To Crispin's credit he seems aware of this himself, here he has a secondary character say pretty much the same thing about a detective writer. And I'm not saying there's not pleasures to be found here -- Crispin, again, was a talented writer. The book certainly has it's moments. But he'll never be a favorite of mine, one gets the feeling with Crispin of a talented writer who ultimately probably should've been writing something different: straight comedic fiction ala Kingsley Amis or (better) some kind of comedic thriller, maybe, where the storylines could be of necessity simpler and there'd be less temptation to get tangled up in the weeds.
Pettalo
It's a comparison I've made before, but reading Edmund Crispin is like crossing Agatha Christie with P G Wodehouse in the best way.
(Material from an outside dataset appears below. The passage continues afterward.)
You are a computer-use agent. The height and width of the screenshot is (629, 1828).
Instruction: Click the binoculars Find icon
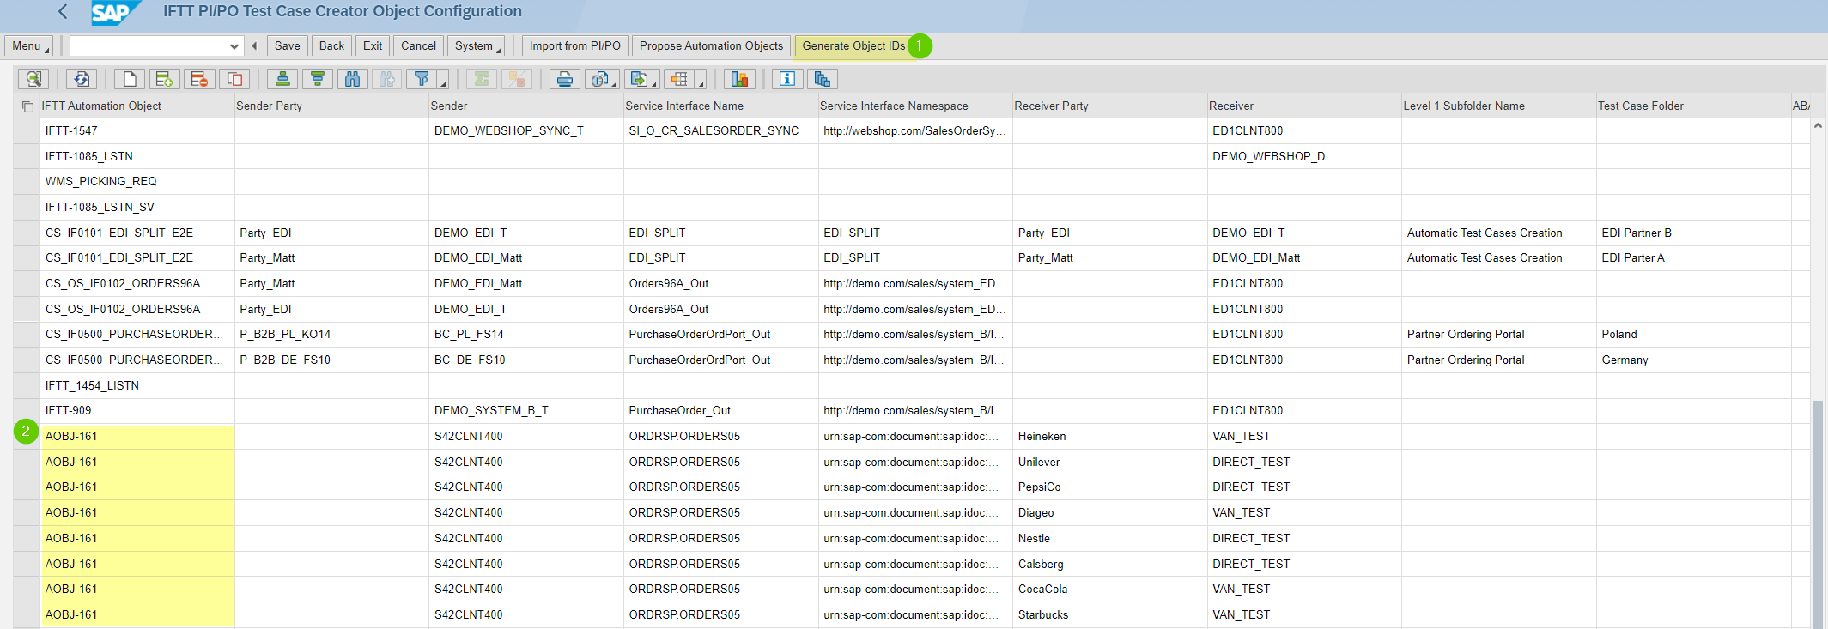(x=352, y=79)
The mystery - and it's solving - are sort of by-the-way; really the author is having fun with situations and characters, and throwing out apt quotations that the audience is expected to catch, and enjoy.
I will say the chapter 'Two Canons' where they meet a possible suspect who owns a pet raven made me guffaw in the street...at the end of the interview, Fen recommends to him the poetry of Edgar Allen Poe...
A bit smart-arse, but really very amusing!